[INPUT DATA — start]

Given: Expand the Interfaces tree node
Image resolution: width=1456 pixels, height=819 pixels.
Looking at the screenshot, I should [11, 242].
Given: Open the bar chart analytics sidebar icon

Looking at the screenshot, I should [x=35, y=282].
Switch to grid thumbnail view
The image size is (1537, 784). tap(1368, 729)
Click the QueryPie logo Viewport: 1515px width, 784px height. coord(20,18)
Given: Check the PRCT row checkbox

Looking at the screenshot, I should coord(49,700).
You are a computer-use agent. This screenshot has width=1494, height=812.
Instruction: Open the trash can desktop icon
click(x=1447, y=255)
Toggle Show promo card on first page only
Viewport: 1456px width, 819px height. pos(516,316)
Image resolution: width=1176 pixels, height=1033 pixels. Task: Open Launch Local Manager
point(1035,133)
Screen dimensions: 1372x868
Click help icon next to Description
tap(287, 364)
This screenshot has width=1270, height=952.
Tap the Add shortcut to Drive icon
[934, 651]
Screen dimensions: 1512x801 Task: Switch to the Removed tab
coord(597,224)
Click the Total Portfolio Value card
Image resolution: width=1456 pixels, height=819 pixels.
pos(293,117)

[INPUT DATA — finish]

- _REQUIRED ACTION_:
Every line from the one containing "Screen dimensions: 1372x868" through the end of the data must be repeated exactly, and no other line.

- _TASK SOLUTION_:
Screen dimensions: 1372x868
Click help icon next to Description
tap(287, 364)
This screenshot has width=1270, height=952.
Tap the Add shortcut to Drive icon
[934, 651]
Screen dimensions: 1512x801 Task: Switch to the Removed tab
coord(597,224)
Click the Total Portfolio Value card
Image resolution: width=1456 pixels, height=819 pixels.
pos(293,117)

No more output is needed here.